**Goal**
Pull out every line of the entries below that contains the word "column".

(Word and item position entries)
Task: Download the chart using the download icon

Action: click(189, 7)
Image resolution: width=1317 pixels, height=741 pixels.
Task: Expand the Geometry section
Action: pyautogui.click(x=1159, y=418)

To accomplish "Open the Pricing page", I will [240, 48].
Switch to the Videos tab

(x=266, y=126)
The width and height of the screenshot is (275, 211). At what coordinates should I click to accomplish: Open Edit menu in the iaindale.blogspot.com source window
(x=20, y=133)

==

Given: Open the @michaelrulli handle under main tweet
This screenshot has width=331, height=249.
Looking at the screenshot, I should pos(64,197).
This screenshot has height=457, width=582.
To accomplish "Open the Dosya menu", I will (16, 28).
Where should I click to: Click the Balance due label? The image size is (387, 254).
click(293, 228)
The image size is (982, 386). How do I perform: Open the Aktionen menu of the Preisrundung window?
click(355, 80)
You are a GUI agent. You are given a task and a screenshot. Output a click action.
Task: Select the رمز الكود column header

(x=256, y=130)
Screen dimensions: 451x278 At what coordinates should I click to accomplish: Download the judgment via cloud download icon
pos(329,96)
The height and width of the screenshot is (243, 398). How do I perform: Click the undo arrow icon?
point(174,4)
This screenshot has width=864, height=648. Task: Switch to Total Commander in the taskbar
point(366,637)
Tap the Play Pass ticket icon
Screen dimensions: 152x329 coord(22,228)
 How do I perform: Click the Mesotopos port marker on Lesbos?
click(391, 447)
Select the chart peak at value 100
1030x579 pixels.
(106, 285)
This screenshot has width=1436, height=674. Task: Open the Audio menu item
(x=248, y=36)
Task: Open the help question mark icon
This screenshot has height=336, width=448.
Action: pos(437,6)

---

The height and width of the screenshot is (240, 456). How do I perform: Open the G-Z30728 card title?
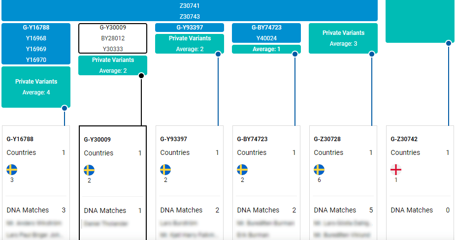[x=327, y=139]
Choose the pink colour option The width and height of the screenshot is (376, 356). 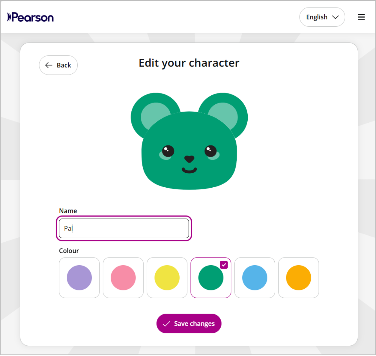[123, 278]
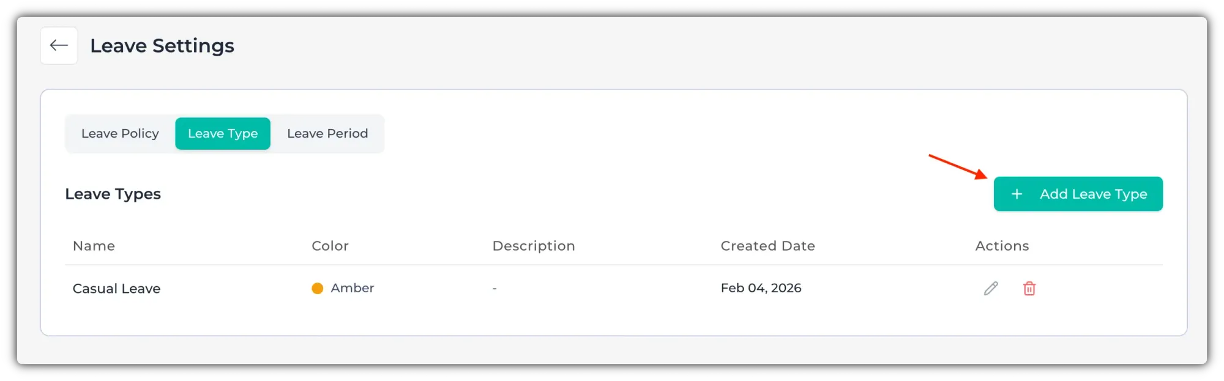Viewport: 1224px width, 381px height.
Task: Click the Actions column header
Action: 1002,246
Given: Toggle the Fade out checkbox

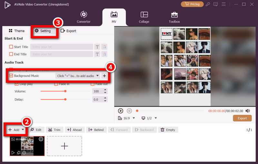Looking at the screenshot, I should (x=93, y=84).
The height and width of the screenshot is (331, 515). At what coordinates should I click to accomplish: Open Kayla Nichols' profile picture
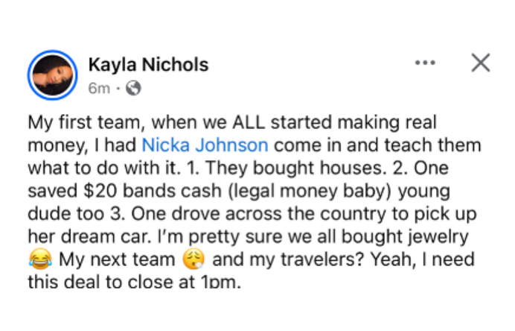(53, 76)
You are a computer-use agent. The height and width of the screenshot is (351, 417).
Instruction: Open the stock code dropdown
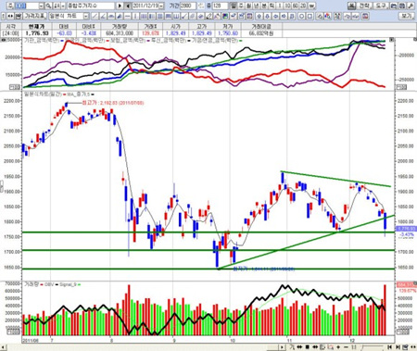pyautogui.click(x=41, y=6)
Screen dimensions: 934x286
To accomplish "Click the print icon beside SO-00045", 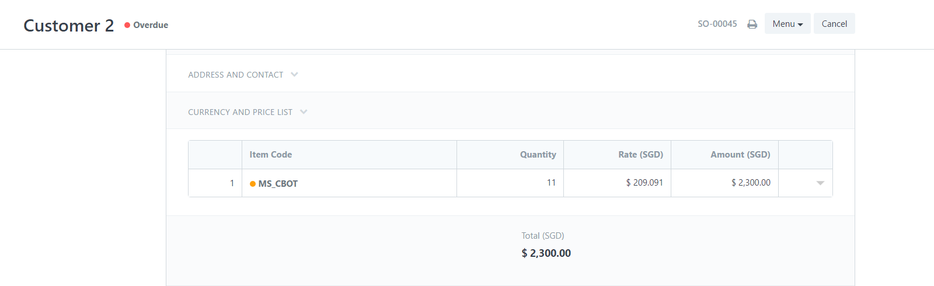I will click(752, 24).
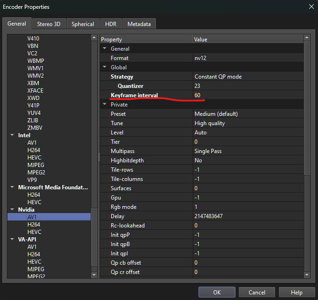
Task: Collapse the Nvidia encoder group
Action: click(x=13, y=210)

**Solution to this problem**
Task: Select the رمز الكود column header
Task: Click the Actions column header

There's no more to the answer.